The standard narrative about the American economy in the late twentieth century typically runs as follows: after four decades of quasi-statist capitalism (the 1940s through the 1970s) that brought the United States to the brink of economic ruin, the economy experienced an entrepreneurial explosion around 1980. The economy moved from the dull bureaucratic capitalism of the "Organization Man" to the exciting entrepreneurial capitalism of high-technology and, accordingly, more robust growth and productivity. Without questioning the importance of entrepreneurship to economic growth, I'm beginning to wonder about this.

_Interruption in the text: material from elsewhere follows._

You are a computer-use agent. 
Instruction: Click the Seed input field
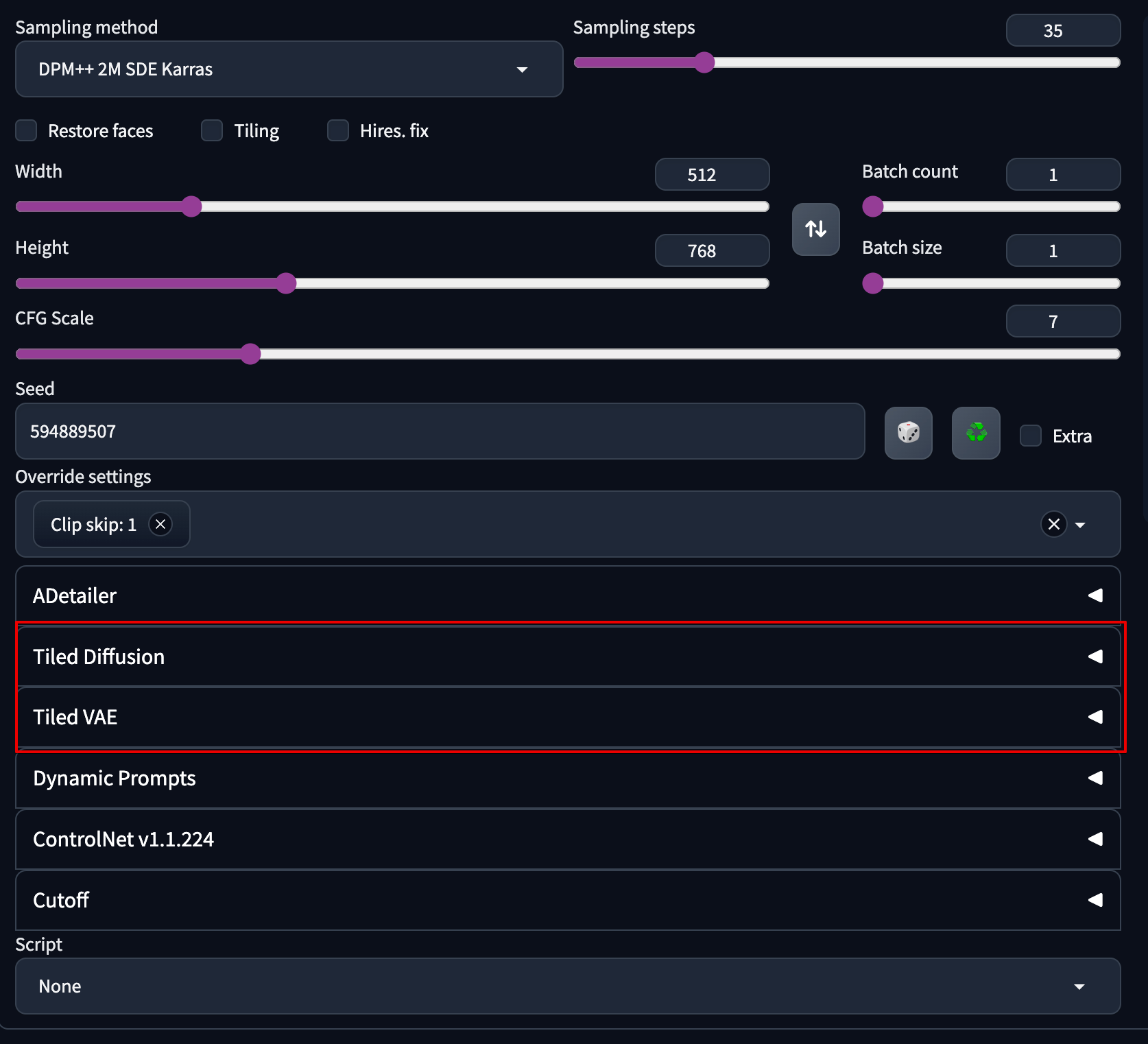pyautogui.click(x=439, y=431)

For starters, let's take recent technological history. The information technology revolution that is associated with the 1980s and 1990s was born in the 1950s and 1960s, emerging out of government-funded research performed at universities and large company laboratories. We could probably mark the start of the IT revolution at the founding of Fairchild Semiconductor 1957 or, perhaps, the founding of Intel in 1968; Microsoft and Apple followed in the mid-1970s. Other companies typically associated with this entrepreneurial rebirth include FedEx and Southwest Airlines, which were also started in the late 1960s and early 1970s. Even within the confines of the conventional narrative outlined above, we can trace the roots of entrepreneurial capitalism to the final stages of bureaucratic capitalism, a pattern that aligns with other models of technological revolutions and transitions. In his wonderful book, The Age of Abundance, Brink Lindsey (who is now a Senior Fellow at the Kauffman Foundation), connects the counter-cultural ethos of the 1960s with the subsequent entrepreneurial revolution in business.